As one of the main pathogenic factors of OSMF, arecoline affects the changes of molecular level in the pathways related to the increase of collagen production, the decrease of collagen degradation and hypoxia through long-term chronic stimulation of oral mucosa related lesions of OSF. The changes of molecular mechanism of arecoline in OSMF and the relationship between them are shown in [Table/Fig-1].

Molecular Mechanism Associated with Arecoline of Oral Submucous Fibrosis.

Arecoline can stimulate buccal mucosa fibroblasts and oral keratinocytes, cause chronic inflammation and hypoxia reaction. Chronic inflammation can induce ROS, αvβ6 and BMP7 to activate Transforming Growth Factor-β (TGF-β), which leads to the change of fibrosis related factors and increase collagen production. At the same time, TGF-β can also destroy the balance between TIMP and MMP, which reduce collagen degradation.

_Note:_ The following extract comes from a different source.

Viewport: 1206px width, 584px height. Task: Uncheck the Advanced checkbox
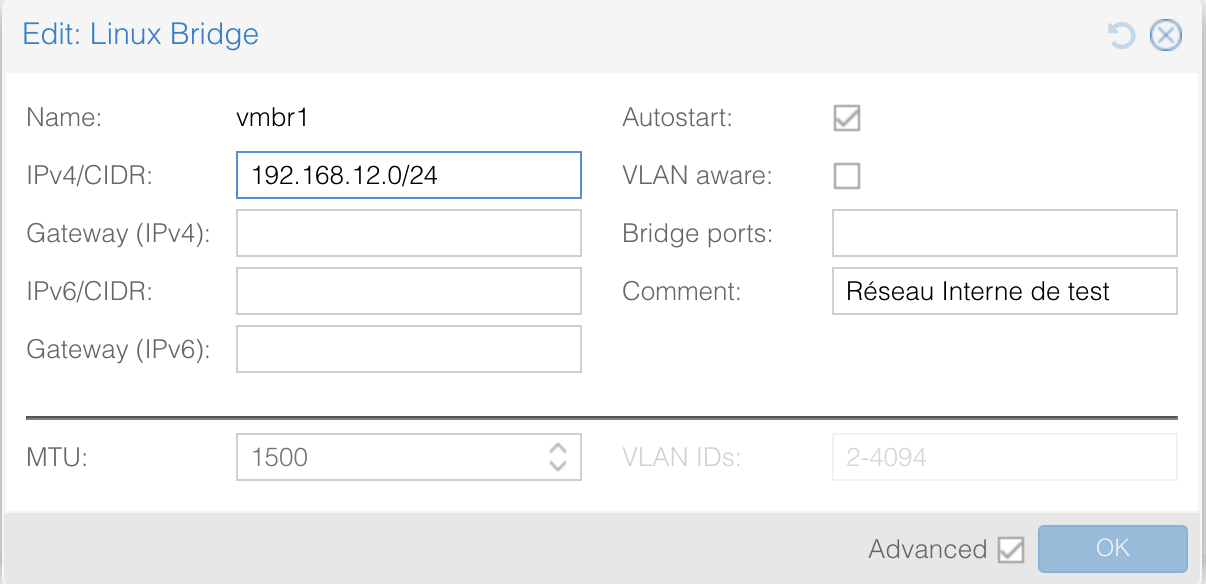coord(1012,549)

Oral mucosal hypoxia can lead to microvascular changes in oral mucosa; These change leads to excessive deposition of ECM and occurrence of OSF in oral mucosa

Molecular-Based Therapy

In view of the important role of TGF-β in OSMF and its malignant transformation, different components of TGF-β signaling pathway provide a potential attractive therapeutic target for the treatment of OSMF. Targeting TGF-β and its receptors and following the downstream steps of its signal pathway, a new therapy for OSMF may be found. Glabridin is extracted from licorice root. It is a kind of isoflavone or natural phenolic compound with antioxidant and anti-inflammatory properties. It can inhibit the production of TGF-β in human buccal fibroblasts [49].

Epigallocatechin-3-Gallate (EGCG) is the most abundant catechin in tea. It is an antioxidant that inhibits intracellular ROS. Invitro studies have shown that EGCG inhibits several fibrogenic genes, such as Egr-1, CTGF-2 and TGM-2. EGCG completely blocks arecoline-induced Egr-1 and gel contraction of bone marrow stromal cells [50].

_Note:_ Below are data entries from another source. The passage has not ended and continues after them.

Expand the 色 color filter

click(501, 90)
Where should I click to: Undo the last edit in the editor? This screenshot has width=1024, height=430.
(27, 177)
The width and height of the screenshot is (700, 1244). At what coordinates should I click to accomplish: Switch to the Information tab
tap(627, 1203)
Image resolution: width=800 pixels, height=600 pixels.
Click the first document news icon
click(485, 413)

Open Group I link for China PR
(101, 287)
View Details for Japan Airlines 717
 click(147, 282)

Hyperbaric Oxygen Therapy (HBOT) increases the oxygen tension and transport of hypoxic tissue and can be used as an adjuvant therapy for fibrosis involving hypoxia. HBOT inhibits the activity of fibroblasts and has the properties of anti-inflammation and antioxidation, so it has the therapeutic effect of OSMF [51]. Tea pigment can reduce high blood viscosity, improve microcirculation and relieve local ischemia. Tea pigment can significantly increase the degree of mouth opening in patients with OSMF with hyper viscosity. The efficacy of peripheral vasodilator bufenin hydrochloride is similar to that of tea pigment. Experimental studies have found that bufenin hydrochloride can quickly improve the subjective symptoms of patients with OSMF [52].

Conclusion(s)

The existing literature shows that the main pathogenic factor of OSMF is arecoline the main component of areca nut. By interfering with the molecular process of deposition and degradation of ECM, the main related upstream and downstream factors of TGF-β can be affected, resulting in the imbalance between collagen synthesis and degradation in the lamina propria of oral mucosa which can induce OSMF and its malignant transformation. Through strengthening clinical and basic research in the future, the relationship between molecules as a marker and targeted drug for the diagnosis of the disease can be explored, to provide ideas for OSMF treatment.